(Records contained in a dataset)
····················

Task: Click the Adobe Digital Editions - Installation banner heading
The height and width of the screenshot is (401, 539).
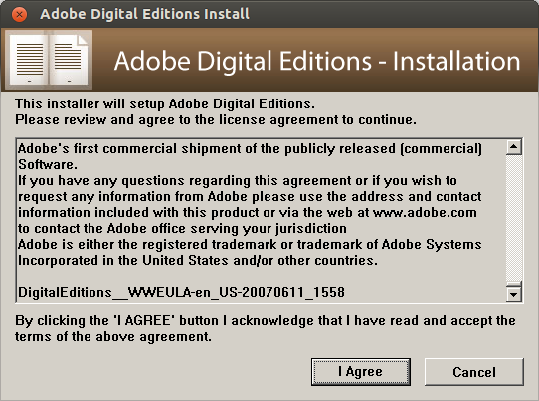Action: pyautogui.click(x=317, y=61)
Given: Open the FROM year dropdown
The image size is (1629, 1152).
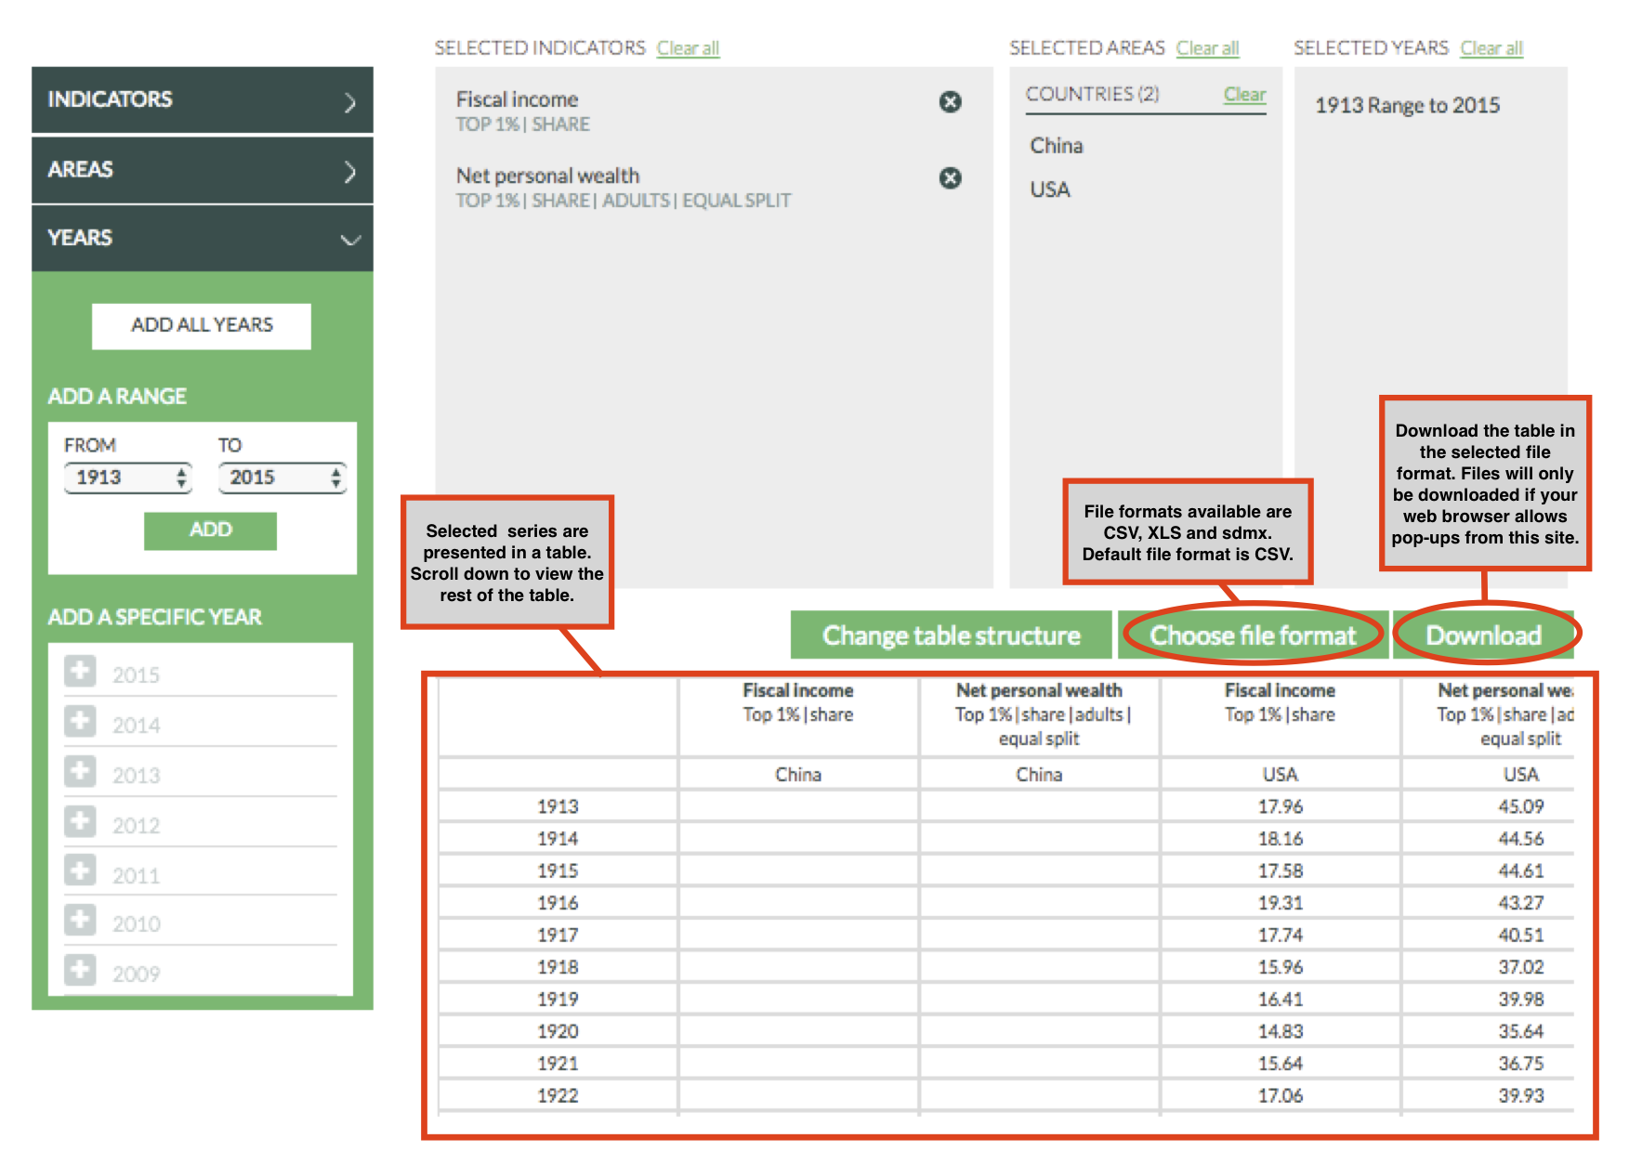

····················

Set down every line of the entries above again, exactly as written, but not the pictures.

Task: Click the Adobe Digital Editions - Installation banner heading
The height and width of the screenshot is (401, 539).
Action: pyautogui.click(x=317, y=61)
Given: Open the FROM year dropdown
The image size is (1629, 1152).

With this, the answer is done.